Affaire d’espionnage autour de la voiture électrique de Renault

Après la rumeur,  le groupe Renault confirme aujourd’hui les accusations d’espionnage lancées à l’encontre de certains cadres du groupe automobile. Ces derniers, mis à pied dans le cadre d’une procédure de licenciement, auraient en effet divulguer des informations sur les technologies employées et notamment, la recharge des batteries des futures voitures électriques  du constructeur français.

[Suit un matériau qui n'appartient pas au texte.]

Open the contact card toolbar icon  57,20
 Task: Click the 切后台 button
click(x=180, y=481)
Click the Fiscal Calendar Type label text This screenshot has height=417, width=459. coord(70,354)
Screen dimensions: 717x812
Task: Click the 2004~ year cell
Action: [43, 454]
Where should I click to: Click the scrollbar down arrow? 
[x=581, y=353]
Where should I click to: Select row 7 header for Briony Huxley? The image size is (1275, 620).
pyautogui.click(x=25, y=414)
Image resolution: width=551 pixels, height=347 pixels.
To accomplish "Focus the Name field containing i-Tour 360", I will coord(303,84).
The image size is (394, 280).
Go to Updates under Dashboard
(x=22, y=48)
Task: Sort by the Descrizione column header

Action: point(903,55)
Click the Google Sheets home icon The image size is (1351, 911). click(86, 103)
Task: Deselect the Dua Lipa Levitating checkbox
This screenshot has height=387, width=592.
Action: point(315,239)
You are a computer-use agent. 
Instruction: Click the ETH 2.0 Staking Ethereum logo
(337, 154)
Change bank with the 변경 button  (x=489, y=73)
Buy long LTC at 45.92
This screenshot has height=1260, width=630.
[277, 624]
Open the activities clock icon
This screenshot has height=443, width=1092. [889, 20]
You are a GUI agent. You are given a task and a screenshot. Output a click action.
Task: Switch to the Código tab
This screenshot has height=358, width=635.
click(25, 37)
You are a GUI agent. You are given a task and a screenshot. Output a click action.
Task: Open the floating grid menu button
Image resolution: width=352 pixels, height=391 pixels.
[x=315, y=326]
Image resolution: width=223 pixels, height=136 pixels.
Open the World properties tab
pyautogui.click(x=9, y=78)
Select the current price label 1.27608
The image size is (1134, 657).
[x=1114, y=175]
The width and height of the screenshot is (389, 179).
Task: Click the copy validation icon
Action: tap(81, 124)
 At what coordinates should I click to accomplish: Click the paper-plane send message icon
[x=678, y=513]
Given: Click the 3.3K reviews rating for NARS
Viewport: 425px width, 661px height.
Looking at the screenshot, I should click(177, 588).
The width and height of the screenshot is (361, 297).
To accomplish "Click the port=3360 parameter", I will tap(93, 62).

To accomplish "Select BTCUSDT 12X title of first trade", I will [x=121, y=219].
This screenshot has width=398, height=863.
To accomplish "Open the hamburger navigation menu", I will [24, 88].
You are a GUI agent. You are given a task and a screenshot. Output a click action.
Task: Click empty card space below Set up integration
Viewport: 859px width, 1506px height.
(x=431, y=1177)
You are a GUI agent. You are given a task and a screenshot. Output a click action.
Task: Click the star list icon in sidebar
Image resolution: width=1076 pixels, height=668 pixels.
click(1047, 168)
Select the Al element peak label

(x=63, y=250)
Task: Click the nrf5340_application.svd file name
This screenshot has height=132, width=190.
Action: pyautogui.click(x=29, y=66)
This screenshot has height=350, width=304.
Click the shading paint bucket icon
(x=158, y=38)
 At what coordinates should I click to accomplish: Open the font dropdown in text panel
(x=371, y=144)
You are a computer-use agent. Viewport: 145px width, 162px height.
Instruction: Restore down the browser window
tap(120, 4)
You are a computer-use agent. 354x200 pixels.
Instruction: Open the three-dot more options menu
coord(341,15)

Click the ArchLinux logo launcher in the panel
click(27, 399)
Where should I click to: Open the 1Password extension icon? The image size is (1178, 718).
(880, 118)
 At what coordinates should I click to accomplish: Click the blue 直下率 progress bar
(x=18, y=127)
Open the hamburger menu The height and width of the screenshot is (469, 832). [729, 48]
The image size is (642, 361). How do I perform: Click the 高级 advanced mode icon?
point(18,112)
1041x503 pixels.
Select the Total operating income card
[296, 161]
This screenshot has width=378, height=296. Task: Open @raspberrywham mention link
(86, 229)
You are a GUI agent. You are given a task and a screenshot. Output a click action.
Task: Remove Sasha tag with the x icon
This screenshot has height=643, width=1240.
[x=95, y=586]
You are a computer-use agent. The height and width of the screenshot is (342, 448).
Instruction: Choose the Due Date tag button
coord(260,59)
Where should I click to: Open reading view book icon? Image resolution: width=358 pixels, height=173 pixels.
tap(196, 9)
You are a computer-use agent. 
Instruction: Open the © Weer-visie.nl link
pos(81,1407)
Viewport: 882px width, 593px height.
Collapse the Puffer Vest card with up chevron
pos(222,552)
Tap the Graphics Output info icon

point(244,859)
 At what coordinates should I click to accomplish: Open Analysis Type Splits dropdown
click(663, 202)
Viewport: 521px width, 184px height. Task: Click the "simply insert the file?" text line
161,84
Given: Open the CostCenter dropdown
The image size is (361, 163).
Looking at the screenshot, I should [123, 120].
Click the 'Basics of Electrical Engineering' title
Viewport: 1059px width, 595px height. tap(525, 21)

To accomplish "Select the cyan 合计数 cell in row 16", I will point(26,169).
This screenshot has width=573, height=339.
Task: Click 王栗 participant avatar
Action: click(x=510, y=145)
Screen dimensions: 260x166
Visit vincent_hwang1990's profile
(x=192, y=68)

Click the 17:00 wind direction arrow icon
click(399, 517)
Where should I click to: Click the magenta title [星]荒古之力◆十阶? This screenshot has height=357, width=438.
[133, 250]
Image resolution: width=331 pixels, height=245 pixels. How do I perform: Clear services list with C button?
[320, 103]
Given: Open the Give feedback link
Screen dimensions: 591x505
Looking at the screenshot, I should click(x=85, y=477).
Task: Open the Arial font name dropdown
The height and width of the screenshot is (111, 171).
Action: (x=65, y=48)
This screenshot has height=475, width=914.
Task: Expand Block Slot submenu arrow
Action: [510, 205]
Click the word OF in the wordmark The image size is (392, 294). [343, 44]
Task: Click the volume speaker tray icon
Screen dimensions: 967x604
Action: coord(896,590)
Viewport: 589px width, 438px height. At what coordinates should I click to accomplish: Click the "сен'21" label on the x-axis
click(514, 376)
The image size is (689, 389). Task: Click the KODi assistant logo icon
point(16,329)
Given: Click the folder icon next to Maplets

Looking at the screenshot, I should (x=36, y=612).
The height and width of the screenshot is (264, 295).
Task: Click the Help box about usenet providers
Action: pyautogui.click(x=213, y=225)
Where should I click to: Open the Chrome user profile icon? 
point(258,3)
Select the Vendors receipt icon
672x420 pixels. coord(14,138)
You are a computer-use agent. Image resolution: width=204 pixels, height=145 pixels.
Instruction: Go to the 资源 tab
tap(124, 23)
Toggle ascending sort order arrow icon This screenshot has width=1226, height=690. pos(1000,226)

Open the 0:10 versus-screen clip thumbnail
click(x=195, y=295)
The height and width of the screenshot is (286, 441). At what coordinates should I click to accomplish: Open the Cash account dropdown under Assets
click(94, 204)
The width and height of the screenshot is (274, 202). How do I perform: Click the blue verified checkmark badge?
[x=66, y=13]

Renault sort enfin de son mutisme après la divulgation de l’affaire d’espionnage dans les couloirs du groupe. Christian Husson, directeur juridique et déontologique du constructeur explique que “pour Renault, il s’agit de faits très graves concernant des personnes en position particulièrement stratégiques dans l’entreprise“.

Selon certaines sources, les personnes incriminées dont Michel Balthazard, membre du Comité de direction, occupent des postes en liaison avec les avant-projets de Renault en matière de véhicules électriques. Ainsi, un cadre aurait vendu à la concurrence des informations sur les technologies et le système de recharge des batteries des futures voitures électriques du groupe.

Un marché très convoité

La concurrence autour des véhicules électriques est féroce entre les divers constructeurs. Les investissements sont importants et le premier d’entre-eux qui présentera un modèle présentant une avancée décisive pourrait bénéficier d’un certain avantage vis à vis de ses concurrents. Pour Carlos Ghosn, le PDG de Renault, le marché du tout-électrique devrait représenter 10% du marché automobile en 2020.

Le constructeur français mise beaucoup sur son programme électrique où le groupe a déjà investi 4 milliards d’euros. Il espère ainsi la sortie de 4 modèles d’ici 2012 et mise beaucoup sur son avancée en matière de batteries, clé du succès et de ce fait objet de convoitise.